NQP on JVM gets Grammars, Multiple Dispatch

Originally published on 2013-02-16 by Jonathan Worthington.

Having just reached an interesting milestone, I thought I’d blog a quick progress update on my work to port NQP to the JVM, in preparation for also doing a port of Rakudo Raku.

The big news is that the grammar and regex engine is pretty much ported. This was a sizable and interesting task, and while a few loose ends need to be wrapped up I think it’s fair to say that the hard bits are done. The port includes support for the basics (literals, quantifiers, character classes, positional and named captures, calls to other rules, and so forth) as well as the more advanced features (transitive Longest Token Matching for both alternations and protoregexes, and embedded code blocks and assertions). Missing are anchors, conjunctions and a small number of built-in rules; none of these are particularly demanding or require primitives that don’t already exist, however. It’s also worth pointing out that the NQP code to calculate the NFAs used in Longest Token Matching also runs just fine atop of the JVM.

Another interesting feature that I ported a little while ago is multiple dispatch. This was some effort to port, since the original implementation had been done in C. While it’s sensible to have a close-to-the-VM dispatch cache, there’s little reason for the one-off candidate sorting work (not a hot path) to be done in C, so I ported the code for this to NQP. This meant that on the JVM side, I just needed to implement a few extra primitives, and could then run the exact same candidate sorting code.

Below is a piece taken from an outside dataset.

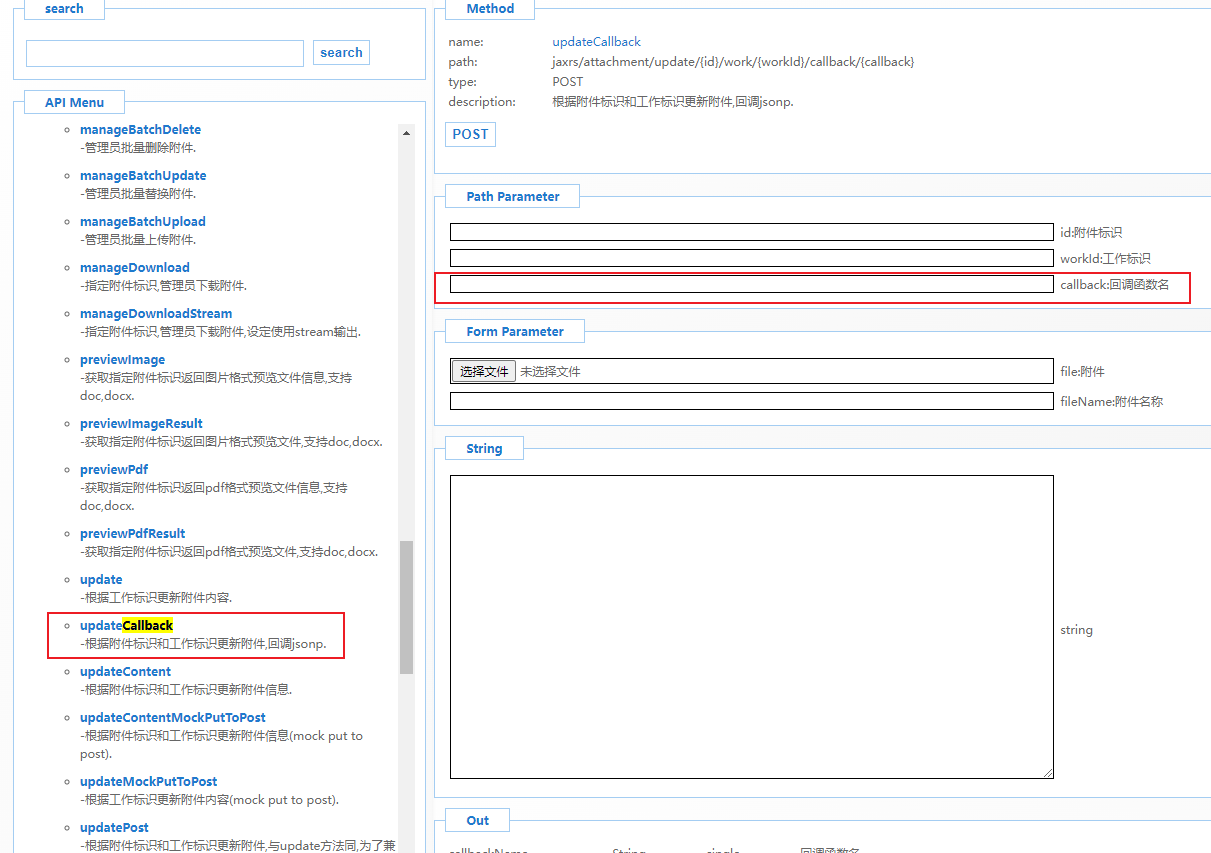
Task: Click the choose file button (选择文件)
Action: [x=483, y=372]
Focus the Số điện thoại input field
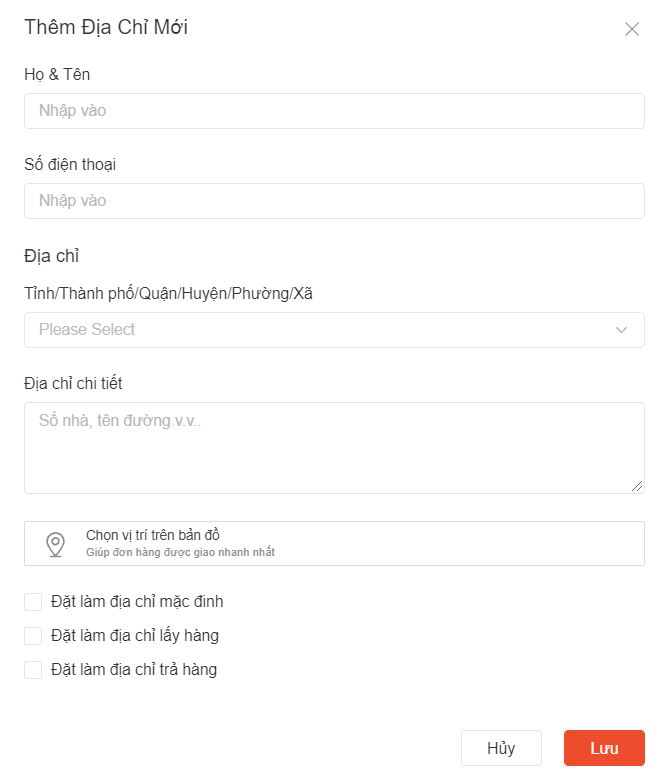Screen dimensions: 667x777 (x=334, y=201)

I think it’s worth noting again that I’m really doing two things in parallel here: hunting down places where NQP couples too tightly to Parrot and loosening the coupling, and also doing the porting to the JVM. The first half of this work is relevant to all future ports. In many cases, I’m also finding that the changes give us architectural improvements or just cleaner, more maintainable code. I wanted to point this out especially because I’m seeing various comments popping up suggesting that Rakudo (or even Raku) is on a one-way road to the JVM, forsaking all other platforms. That’s not the case. The JVM has both strengths (mature, a solid threading story, widely deployed, the only allowed deployment platform in some development shops, increasing attention to supporting non-Java languages through things like invokedynamic) as well as weaknesses (slow startup time, lack of native co-routine support, and the fact that it was originally aimed at static languages). Rakudo most certainly should run on JVM – and it most certainly should run on other platforms too. And, as I wrote in my previous post, we’ve designed things so that we are able to do so. Perl has always been a language where There’s More Than One Way To Do It. Perl also has a history of running on a very wide range of platforms. Raku should continue down this track – but the new reality is that a bunch of the interesting platforms are virtual, not hardware/OS ones.

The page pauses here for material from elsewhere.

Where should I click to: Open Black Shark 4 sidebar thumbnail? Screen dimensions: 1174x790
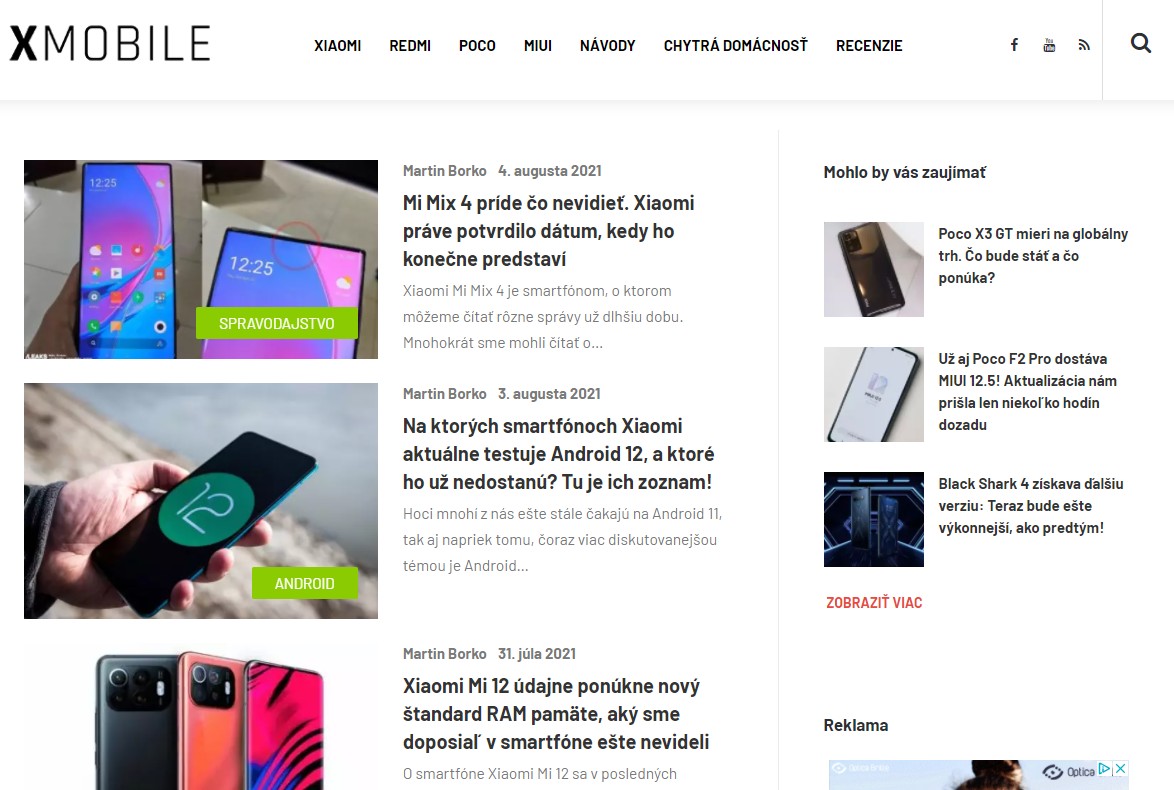point(874,519)
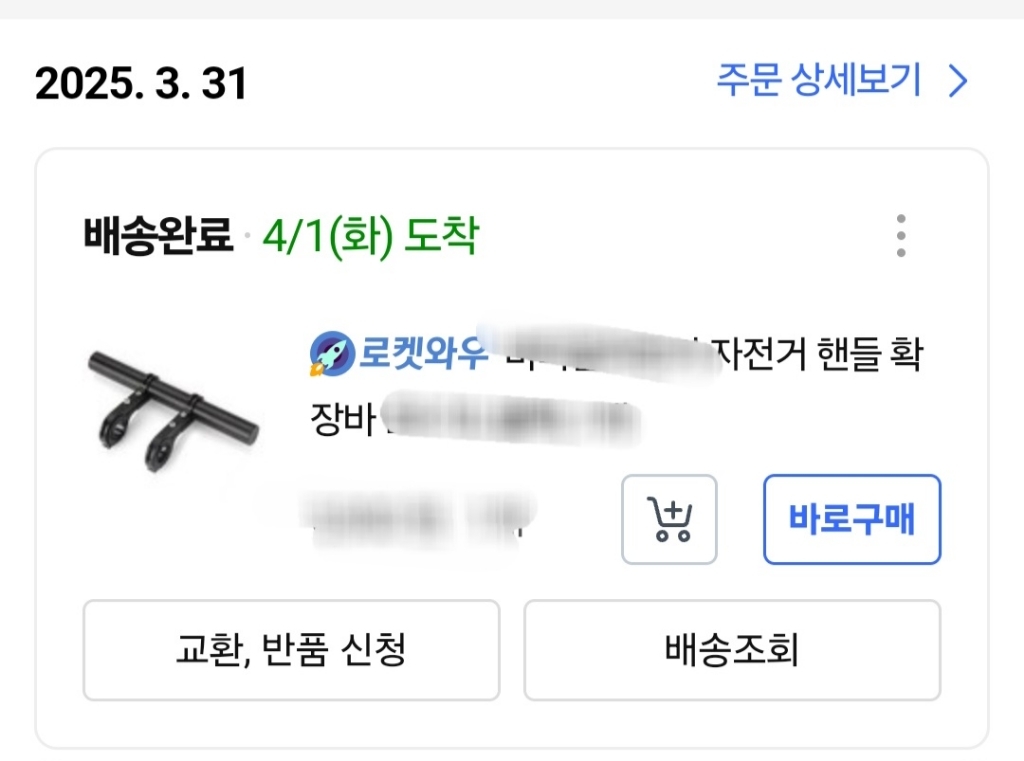1024x761 pixels.
Task: Click the blurred product name after 로켓와우
Action: [x=600, y=352]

By now, the JVM porting work is fast approaching a turning point. Up until now, it’s been about getting a cross-compiler and runtime support in place and working our way through the NQP test suite. This phase is largely over. The next phase is about getting NQP itself cross-compiled – that is, cross-compiling the compiler, so that we have an NQP compiler that runs on the JVM, supporting eval and able to run independently.